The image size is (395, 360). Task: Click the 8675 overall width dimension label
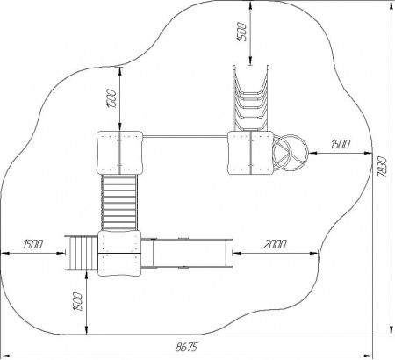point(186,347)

● ● ● ● ●

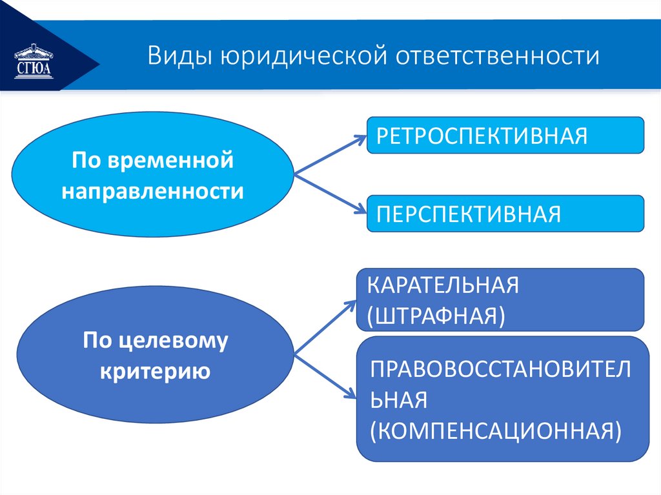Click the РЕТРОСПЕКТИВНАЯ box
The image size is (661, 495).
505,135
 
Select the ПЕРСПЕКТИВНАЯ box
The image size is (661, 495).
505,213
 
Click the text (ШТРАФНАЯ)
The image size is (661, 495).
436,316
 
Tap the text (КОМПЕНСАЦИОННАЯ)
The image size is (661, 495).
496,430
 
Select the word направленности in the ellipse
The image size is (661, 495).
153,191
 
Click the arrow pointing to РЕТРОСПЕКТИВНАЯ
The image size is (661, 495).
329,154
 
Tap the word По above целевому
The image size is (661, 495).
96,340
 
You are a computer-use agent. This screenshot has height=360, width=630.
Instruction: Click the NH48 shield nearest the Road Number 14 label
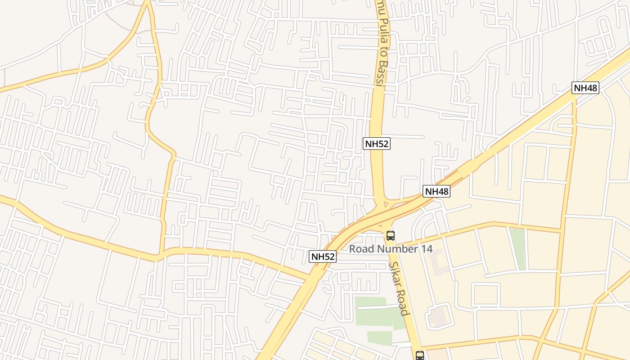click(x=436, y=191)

● ● ● ● ●

Instructions to follow:
Rewrite the rows beginning at the line that has "Tap the text (КОМПЕНСАЦИОННАЯ)" and ending after the line that has "click(x=436, y=191)", with "Tap" changed to "Press" and everything else unchanged. Leave out the pictures.

Answer in full:
Press the text (КОМПЕНСАЦИОННАЯ)
The image size is (661, 495).
496,430
 
Select the word направленности in the ellipse
The image size is (661, 495).
153,191
 
Click the arrow pointing to РЕТРОСПЕКТИВНАЯ
The image size is (661, 495).
329,154
 
Press the word По above целевому
The image size is (661, 495).
96,340
 
You are a computer-use agent. This screenshot has height=360, width=630.
Instruction: Click the NH48 shield nearest the Road Number 14 label
click(x=436, y=191)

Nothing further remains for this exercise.